Records contained in a dataset:
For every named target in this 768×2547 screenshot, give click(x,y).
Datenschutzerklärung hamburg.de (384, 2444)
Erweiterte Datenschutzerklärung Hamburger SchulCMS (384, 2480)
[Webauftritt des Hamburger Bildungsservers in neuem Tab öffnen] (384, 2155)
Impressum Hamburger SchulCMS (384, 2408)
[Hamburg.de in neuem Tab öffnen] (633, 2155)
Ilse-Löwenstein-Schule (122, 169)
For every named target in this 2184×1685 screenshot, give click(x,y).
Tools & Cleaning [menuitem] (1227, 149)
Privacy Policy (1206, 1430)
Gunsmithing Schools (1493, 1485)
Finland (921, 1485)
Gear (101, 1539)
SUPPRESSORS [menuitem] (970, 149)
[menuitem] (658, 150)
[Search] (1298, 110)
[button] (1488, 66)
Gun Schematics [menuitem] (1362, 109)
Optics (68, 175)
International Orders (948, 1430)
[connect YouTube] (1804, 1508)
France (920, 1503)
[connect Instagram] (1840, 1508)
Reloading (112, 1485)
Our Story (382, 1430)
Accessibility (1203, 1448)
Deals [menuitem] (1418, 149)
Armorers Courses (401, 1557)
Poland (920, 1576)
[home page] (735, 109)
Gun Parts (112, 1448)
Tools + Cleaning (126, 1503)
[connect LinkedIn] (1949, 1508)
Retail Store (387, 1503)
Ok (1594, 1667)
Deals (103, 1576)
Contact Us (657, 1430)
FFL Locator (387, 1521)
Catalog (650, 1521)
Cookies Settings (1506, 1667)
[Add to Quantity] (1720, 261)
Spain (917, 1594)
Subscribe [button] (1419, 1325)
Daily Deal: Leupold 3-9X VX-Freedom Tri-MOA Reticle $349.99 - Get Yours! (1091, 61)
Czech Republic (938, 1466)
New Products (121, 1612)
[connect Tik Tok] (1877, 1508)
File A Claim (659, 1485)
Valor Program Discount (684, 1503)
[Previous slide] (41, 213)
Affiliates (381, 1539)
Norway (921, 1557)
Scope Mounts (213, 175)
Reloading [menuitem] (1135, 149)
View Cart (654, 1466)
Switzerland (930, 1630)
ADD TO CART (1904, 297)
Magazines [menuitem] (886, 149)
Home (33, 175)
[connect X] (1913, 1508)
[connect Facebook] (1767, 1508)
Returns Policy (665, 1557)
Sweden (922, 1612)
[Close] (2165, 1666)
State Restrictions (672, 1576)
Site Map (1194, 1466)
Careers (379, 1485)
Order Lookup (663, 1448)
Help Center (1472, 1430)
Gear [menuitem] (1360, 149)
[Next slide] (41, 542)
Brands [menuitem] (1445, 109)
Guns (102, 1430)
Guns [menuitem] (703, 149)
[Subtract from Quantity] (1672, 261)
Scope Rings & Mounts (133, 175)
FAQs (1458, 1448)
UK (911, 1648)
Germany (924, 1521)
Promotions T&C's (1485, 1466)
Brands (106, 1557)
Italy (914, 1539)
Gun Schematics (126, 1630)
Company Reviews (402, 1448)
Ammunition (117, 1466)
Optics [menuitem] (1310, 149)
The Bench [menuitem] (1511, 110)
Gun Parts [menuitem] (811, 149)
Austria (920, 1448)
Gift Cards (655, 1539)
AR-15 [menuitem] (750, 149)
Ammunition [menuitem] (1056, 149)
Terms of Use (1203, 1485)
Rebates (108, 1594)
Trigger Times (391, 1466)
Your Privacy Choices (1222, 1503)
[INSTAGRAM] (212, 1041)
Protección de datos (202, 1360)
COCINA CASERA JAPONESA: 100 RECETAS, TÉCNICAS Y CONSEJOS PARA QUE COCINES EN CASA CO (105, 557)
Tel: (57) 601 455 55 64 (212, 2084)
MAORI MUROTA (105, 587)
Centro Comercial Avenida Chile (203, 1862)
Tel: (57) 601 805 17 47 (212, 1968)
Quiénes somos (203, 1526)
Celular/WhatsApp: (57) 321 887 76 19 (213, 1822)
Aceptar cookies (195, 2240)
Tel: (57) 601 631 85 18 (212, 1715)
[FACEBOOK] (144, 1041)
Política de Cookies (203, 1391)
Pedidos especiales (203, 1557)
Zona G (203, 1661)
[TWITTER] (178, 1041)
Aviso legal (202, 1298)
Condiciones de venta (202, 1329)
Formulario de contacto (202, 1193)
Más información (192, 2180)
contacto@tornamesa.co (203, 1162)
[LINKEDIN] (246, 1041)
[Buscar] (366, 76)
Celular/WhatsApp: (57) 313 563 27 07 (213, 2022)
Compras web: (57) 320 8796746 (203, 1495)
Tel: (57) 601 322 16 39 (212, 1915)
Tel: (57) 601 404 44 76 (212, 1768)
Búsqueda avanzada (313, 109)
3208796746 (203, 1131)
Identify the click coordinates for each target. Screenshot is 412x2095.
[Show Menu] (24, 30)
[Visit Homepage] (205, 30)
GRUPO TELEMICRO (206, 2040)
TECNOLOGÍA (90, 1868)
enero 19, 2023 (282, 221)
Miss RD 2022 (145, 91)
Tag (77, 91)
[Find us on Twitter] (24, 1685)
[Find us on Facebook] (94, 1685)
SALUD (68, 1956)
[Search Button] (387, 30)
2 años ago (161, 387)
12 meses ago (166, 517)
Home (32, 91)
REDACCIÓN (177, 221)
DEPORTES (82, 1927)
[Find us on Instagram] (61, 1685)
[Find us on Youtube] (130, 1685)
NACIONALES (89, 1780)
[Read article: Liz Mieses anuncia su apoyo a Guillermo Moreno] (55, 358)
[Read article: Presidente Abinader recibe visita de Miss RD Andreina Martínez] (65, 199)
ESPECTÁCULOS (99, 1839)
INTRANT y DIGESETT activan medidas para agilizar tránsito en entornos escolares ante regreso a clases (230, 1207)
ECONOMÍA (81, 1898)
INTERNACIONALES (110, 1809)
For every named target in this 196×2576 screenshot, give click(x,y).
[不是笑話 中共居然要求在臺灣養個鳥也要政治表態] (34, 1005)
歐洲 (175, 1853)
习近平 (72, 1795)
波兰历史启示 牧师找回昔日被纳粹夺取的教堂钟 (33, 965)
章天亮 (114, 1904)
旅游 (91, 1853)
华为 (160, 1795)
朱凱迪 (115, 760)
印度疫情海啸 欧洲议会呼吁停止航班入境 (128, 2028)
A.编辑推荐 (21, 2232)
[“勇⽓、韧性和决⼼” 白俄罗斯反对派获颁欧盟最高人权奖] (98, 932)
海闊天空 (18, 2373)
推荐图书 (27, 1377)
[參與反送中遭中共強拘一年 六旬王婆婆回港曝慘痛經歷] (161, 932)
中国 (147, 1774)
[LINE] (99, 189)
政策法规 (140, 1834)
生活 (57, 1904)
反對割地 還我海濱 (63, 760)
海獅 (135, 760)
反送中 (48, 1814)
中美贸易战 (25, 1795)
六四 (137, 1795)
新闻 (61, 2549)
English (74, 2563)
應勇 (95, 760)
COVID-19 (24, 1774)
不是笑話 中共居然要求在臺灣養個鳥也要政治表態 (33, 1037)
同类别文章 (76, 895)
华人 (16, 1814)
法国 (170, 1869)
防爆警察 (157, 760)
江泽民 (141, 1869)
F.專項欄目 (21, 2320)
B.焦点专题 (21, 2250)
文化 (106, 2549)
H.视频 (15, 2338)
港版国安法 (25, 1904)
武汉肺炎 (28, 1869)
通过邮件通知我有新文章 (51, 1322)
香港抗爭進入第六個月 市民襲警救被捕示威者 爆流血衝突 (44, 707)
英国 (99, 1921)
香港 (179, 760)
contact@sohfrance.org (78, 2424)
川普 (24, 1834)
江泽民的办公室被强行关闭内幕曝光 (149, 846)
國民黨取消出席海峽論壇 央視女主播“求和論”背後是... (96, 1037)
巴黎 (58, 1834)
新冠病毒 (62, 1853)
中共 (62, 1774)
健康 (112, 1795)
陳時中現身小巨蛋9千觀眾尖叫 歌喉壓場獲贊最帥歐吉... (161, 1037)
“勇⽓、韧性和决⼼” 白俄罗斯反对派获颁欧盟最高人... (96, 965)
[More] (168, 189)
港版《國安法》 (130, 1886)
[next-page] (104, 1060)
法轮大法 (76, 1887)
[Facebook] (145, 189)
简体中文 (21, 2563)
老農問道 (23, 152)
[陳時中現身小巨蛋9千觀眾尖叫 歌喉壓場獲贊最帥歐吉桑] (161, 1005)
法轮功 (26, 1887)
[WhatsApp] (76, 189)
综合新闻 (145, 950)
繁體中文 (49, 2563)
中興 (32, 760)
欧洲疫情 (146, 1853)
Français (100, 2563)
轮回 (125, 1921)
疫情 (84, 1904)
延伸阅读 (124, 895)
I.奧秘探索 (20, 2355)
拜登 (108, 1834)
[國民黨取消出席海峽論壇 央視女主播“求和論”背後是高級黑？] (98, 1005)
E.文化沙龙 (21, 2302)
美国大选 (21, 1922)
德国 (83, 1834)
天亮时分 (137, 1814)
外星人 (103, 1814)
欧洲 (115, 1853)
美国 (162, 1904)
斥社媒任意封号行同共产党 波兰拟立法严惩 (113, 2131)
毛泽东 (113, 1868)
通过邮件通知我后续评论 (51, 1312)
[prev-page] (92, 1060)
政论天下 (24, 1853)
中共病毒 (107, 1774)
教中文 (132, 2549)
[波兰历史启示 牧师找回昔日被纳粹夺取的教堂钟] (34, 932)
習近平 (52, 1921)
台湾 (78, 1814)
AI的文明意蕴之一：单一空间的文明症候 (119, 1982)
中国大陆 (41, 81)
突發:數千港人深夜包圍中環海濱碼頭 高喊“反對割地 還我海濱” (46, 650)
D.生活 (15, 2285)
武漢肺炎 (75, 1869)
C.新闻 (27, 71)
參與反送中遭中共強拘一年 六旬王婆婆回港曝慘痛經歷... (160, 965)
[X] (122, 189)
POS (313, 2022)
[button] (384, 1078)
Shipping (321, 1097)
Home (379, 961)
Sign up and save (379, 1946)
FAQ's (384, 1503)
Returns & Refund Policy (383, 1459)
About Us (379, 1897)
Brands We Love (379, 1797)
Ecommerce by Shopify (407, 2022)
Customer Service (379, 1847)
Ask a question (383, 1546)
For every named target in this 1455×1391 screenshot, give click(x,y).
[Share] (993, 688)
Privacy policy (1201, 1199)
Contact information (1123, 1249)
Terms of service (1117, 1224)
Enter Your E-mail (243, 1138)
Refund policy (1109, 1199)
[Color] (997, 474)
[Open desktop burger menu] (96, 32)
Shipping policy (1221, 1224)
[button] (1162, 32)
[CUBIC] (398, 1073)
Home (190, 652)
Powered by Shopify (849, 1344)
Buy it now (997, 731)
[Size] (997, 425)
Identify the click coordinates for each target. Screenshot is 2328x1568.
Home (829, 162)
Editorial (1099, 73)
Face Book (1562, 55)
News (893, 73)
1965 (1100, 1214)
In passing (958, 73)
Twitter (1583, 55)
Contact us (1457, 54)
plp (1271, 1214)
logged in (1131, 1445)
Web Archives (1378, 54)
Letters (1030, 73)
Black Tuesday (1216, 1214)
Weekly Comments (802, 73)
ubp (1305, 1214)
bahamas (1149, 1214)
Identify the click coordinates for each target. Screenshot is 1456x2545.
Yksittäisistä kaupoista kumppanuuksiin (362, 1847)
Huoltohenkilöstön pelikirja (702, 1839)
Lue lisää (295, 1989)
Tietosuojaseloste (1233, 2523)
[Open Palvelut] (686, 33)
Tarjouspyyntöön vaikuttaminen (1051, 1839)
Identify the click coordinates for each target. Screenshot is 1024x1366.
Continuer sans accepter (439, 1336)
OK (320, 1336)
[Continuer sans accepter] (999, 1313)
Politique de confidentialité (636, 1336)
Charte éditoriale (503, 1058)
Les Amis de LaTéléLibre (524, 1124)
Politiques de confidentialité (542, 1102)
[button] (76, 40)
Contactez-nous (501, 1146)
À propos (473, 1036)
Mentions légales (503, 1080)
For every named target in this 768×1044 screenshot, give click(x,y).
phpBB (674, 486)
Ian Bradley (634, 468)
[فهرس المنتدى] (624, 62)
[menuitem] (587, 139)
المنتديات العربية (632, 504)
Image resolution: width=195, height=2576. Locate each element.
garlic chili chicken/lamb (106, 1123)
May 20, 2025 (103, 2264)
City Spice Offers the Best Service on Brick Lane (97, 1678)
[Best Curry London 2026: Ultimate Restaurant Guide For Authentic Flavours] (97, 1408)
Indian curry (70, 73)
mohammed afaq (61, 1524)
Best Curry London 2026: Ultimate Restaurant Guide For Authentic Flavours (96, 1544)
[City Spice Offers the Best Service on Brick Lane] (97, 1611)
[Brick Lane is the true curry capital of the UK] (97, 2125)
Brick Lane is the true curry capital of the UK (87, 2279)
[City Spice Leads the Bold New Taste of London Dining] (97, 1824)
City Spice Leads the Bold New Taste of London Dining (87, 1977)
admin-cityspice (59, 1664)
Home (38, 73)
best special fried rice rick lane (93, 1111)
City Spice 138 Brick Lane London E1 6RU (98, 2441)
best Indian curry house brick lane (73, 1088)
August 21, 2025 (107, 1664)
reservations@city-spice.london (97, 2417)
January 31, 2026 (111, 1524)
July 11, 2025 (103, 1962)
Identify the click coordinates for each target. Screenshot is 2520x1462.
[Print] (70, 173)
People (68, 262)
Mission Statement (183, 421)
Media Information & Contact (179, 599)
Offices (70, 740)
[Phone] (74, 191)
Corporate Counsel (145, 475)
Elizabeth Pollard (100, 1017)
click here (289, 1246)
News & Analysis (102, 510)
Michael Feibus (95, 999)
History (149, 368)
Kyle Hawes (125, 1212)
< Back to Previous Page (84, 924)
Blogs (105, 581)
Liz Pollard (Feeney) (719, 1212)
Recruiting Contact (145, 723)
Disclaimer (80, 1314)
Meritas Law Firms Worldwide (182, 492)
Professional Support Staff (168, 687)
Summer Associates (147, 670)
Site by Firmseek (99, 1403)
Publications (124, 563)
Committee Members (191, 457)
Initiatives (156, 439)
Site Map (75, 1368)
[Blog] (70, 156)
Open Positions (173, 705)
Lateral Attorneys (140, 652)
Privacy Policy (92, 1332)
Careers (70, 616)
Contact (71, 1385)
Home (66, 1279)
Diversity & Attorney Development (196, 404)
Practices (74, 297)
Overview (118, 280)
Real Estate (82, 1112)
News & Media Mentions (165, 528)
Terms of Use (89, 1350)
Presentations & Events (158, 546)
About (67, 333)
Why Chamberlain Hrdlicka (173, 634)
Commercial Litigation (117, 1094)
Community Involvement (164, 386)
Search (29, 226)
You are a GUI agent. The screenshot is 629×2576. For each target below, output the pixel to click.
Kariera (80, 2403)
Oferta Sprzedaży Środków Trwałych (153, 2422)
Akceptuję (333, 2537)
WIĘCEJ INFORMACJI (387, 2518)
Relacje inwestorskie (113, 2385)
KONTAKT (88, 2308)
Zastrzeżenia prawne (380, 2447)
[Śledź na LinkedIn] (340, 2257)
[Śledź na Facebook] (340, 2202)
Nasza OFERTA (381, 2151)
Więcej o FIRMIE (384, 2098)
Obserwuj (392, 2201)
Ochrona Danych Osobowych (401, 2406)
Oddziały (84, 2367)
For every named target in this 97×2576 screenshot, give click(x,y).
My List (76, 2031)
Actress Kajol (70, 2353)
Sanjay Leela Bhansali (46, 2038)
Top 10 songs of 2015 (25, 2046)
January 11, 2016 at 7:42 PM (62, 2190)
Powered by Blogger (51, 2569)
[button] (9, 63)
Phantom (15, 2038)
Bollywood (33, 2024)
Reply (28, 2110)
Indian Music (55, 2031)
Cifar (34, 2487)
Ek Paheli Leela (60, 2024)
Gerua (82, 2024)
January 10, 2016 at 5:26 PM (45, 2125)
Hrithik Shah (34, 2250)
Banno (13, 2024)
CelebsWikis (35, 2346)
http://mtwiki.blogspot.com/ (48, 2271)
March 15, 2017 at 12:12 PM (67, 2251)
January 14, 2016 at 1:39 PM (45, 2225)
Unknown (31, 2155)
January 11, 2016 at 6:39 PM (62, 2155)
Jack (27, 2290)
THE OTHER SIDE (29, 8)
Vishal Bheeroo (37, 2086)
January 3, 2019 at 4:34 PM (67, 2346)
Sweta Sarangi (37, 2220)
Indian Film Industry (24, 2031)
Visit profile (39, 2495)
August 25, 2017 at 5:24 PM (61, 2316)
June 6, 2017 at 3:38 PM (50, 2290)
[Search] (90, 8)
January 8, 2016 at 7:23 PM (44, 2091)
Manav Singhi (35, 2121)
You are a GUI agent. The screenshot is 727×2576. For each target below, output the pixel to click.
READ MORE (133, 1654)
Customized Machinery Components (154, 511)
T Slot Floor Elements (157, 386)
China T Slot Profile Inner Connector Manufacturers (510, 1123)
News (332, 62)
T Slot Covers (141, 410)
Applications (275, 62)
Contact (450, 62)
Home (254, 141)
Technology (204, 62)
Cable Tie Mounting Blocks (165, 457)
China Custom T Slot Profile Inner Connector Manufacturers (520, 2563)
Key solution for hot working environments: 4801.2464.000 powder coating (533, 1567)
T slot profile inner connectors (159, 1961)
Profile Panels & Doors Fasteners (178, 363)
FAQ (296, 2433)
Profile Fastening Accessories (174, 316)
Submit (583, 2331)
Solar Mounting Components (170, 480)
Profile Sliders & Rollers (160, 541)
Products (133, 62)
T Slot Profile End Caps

▶ **EXERCISE INSTRUCTIONS**
Up to and including the line with "[connect X] (1913, 1508)", write out the records above exactly, starting from their first line.

▶ **WRITTEN ANSWER**
For every named target in this 768×2547 screenshot, give click(x,y).
Datenschutzerklärung hamburg.de (384, 2444)
Erweiterte Datenschutzerklärung Hamburger SchulCMS (384, 2480)
[Webauftritt des Hamburger Bildungsservers in neuem Tab öffnen] (384, 2155)
Impressum Hamburger SchulCMS (384, 2408)
[Hamburg.de in neuem Tab öffnen] (633, 2155)
Ilse-Löwenstein-Schule (122, 169)
For every named target in this 2184×1685 screenshot, give click(x,y).
Tools & Cleaning [menuitem] (1227, 149)
Privacy Policy (1206, 1430)
Gunsmithing Schools (1493, 1485)
Finland (921, 1485)
Gear (101, 1539)
SUPPRESSORS [menuitem] (970, 149)
[menuitem] (658, 150)
[Search] (1298, 110)
[button] (1488, 66)
Gun Schematics [menuitem] (1362, 109)
Optics (68, 175)
International Orders (948, 1430)
[connect YouTube] (1804, 1508)
France (920, 1503)
[connect Instagram] (1840, 1508)
Reloading (112, 1485)
Our Story (382, 1430)
Accessibility (1203, 1448)
Deals [menuitem] (1418, 149)
Armorers Courses (401, 1557)
Poland (920, 1576)
[home page] (735, 109)
Gun Parts (112, 1448)
Tools + Cleaning (126, 1503)
[connect LinkedIn] (1949, 1508)
Retail Store (387, 1503)
Ok (1594, 1667)
Deals (103, 1576)
Contact Us (657, 1430)
FFL Locator (387, 1521)
Catalog (650, 1521)
Cookies Settings (1506, 1667)
[Add to Quantity] (1720, 261)
Spain (917, 1594)
Subscribe [button] (1419, 1325)
Daily Deal: Leupold 3-9X VX-Freedom Tri-MOA Reticle $349.99 - Get Yours! (1091, 61)
Czech Republic (938, 1466)
New Products (121, 1612)
[connect Tik Tok] (1877, 1508)
File A Claim (659, 1485)
Valor Program Discount (684, 1503)
[Previous slide] (41, 213)
Affiliates (381, 1539)
Norway (921, 1557)
Scope Mounts (213, 175)
Reloading [menuitem] (1135, 149)
View Cart (654, 1466)
Switzerland (930, 1630)
ADD TO CART (1904, 297)
Magazines [menuitem] (886, 149)
Home (33, 175)
[connect X] (1913, 1508)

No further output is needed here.